I’m not going to lecture you on your tasks and duties in this crisis, there are enough qualified people doing that and you already know. But I will say that we all need to be involved – to lean in, as the saying goes – this is not a task only for governments, and health care workers, store clerks and sanitation workers, and in the church, bishops and clergy. Everyone has a part to play, everyone is important. For us as church people, prayer is important, so don’t neglect prayer. But don’t be too busy asking God what you want God to do, take time to listen for what God, and your community, is asking of you!


Let me leave you with one more biblical image. Several centuries before Jesus, Ecclesiastes, the Preacher, wrote,

Two are better than one, because they have a good reward for their toil. For if they fall, one will lift up the other; but woe to one who is alone and falls and does not have another to help. Again, if two lie together, they keep warm, but how can one keep warm alone. And though one might prevail against another, two will withstand one. A threefold cord is not quickly broken.(Ecclesiastes 4:9-12)

We will get through this, together! And we will be changed by this, together! If we work with God, God will work with us, and in the end our church will be stronger than before.

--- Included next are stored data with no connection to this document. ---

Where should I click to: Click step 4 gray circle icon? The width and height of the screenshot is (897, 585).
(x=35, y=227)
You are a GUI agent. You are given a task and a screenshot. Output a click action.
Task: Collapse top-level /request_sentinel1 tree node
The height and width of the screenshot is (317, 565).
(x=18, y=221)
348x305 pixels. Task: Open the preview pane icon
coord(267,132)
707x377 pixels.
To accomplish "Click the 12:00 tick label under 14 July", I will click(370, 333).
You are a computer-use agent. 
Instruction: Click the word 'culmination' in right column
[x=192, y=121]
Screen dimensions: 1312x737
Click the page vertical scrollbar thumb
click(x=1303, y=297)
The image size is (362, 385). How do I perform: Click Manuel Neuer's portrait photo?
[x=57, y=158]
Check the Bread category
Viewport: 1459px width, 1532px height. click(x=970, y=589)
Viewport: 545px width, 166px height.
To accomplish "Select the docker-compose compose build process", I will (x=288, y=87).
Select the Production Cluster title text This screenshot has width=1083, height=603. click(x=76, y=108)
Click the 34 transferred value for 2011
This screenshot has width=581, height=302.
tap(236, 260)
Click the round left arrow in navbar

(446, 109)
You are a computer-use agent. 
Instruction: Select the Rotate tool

Finally a prayer; I don’t know its source, it was given to me by June on Valentine’s Day. I’ve only changed it slightly, to make it a prayer for all of us:

May all our needs attract the attention of God and may we continue to attract his favour, his mercy, and his protection.
      May the grace of God overflow into our lives;
            May our mornings be good,
                  Our afternoons be better,
                        Our evenings be glorious
                              And our nights be peaceful.
      May the light of God shine upon us; may God open the heavens to water our lives and keep us evergreen and flourishing.